Le reflux gastrique peut alors s’accompagner de complications car «l’acidité de l’estomac irrite l’œsophage, ce qui peut conduire à des saignements, puis à une anémie qui entrave la croissance», explique Andreas Nydegger. Par ailleurs, il arrive que «le reflux atteigne les poumons et provoque des spasmes bronchiques, des otites ou des rhumes chroniques.»

Bloquer l’acidité

Dans ce cas, il est vivement recommandé de consulter son pédiatre ou son médecin de famille qui pourra effectuer des investigations et éventuellement prescrire des inhibiteurs de pompe à proton (IPP). Ces médicaments «bloquent la production de l’acidité du jus gastrique, explique le pédiatre. Le reflux persiste, mais il ne brûle plus, donc il ne provoque plus de douleurs». Dans de rares cas, on peut aussi avoir recours à une intervention chirurgicale qui consiste à fermer partiellement ou complètement l’œsophage avec une sorte de manchon.

Toutefois, cette maladie du reflux œsophagien ne concerne «qu’une minorité d’enfants».

La plupart du temps, après avoir régurgité, le bébé s’endort tranquillement et ne présente aucun signe de souffrance. «Les parents ne doivent alors pas s’inquiéter». Quand l’enfant commence à manger de la nourriture solide, qui reste plus facilement dans l’estomac, et lorsque cet organe se place dans la bonne position, l’affaire se règle toute seule.

Conseils pratiques pour limiter les régurgitations

Que faire pour limiter les régurgitations de son nourrisson lorsque celui-ci est sujet à un reflux gastrique bénin? Les conseils d’Andreas Nydegger, responsable de l’unité de gastro-entérologie, hépatologie et nutrition pédiatriques du CHUV.

Le médecin recommande d’abord à la mère (ou au père lorsqu’il donne le biberon) de s’abstenir de fumer et, si elle allaite, d’éviter de boire du café. «La nicotine et la caféine ont pour effet d’ouvrir le sphincter œsophagien, ce qui facilite la remontée du lait.
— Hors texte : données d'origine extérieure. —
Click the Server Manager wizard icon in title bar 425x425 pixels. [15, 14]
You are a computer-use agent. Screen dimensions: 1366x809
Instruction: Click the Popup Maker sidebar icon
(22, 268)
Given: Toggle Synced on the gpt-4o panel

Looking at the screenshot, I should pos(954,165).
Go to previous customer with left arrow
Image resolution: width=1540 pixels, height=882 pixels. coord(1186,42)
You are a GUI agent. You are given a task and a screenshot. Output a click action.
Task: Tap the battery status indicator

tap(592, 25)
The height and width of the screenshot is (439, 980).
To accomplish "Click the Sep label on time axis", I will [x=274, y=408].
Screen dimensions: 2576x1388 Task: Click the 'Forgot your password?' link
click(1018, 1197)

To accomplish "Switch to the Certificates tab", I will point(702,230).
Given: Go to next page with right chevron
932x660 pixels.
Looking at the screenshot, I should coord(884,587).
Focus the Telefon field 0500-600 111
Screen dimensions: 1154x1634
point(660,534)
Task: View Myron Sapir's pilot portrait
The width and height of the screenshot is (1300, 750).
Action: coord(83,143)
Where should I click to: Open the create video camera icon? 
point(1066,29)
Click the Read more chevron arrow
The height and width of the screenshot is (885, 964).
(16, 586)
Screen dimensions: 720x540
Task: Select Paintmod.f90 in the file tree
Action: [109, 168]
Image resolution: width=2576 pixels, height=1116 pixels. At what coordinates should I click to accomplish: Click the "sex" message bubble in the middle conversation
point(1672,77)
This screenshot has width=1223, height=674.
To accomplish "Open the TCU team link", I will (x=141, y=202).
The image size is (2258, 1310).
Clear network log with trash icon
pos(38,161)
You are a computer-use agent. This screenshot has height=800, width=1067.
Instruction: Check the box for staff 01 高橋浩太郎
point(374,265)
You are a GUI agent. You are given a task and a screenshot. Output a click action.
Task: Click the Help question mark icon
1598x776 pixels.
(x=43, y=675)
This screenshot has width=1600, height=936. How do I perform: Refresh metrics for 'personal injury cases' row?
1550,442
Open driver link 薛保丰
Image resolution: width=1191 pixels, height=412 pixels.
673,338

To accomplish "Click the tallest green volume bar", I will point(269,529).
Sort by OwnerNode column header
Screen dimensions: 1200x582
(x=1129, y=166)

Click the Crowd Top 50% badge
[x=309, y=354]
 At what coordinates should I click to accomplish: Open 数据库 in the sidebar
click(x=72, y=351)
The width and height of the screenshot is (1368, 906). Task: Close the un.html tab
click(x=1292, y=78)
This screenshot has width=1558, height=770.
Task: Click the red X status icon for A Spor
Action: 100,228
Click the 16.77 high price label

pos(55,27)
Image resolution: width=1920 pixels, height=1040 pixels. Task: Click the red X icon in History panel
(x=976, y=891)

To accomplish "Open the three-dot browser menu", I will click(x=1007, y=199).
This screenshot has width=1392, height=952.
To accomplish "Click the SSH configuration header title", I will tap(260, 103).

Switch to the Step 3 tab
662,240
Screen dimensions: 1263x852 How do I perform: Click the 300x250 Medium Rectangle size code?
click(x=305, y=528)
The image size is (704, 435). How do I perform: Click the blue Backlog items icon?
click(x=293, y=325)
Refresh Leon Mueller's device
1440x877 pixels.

Dans la mesure où le nourrisson doit boire de grandes quantités de lait, il est bon aussi de «fractionner ses repas, en lui donnant un biberon de plus, ce qui permet de diminuer le volume de chaque repas». En revanche, épaissir le lait, comme on l’entend souvent, ne paraît pas utile au pédiatre. «Dans ce cas, l’enfant doit faire un plus gros effort pour boire et il a plus de difficultés à digérer. En outre, on lui rajoute des calories».

Il recommande en revanche, pendant la phase de digestion, de «surélever tout le corps de l’enfant, et non seulement sa tête, car la gravité permet de garder le contenu gastrique dans l’estomac».

Faut-il aussi éviter les vêtements et les couches trop serrées? «C’est un remède de grand-mère et son bien-fondé n’est pas scientifiquement prouvé, remarque Andréas Nydegger. Mais, pourquoi pas? Tout ce qui peut rassurer les parents est utile.»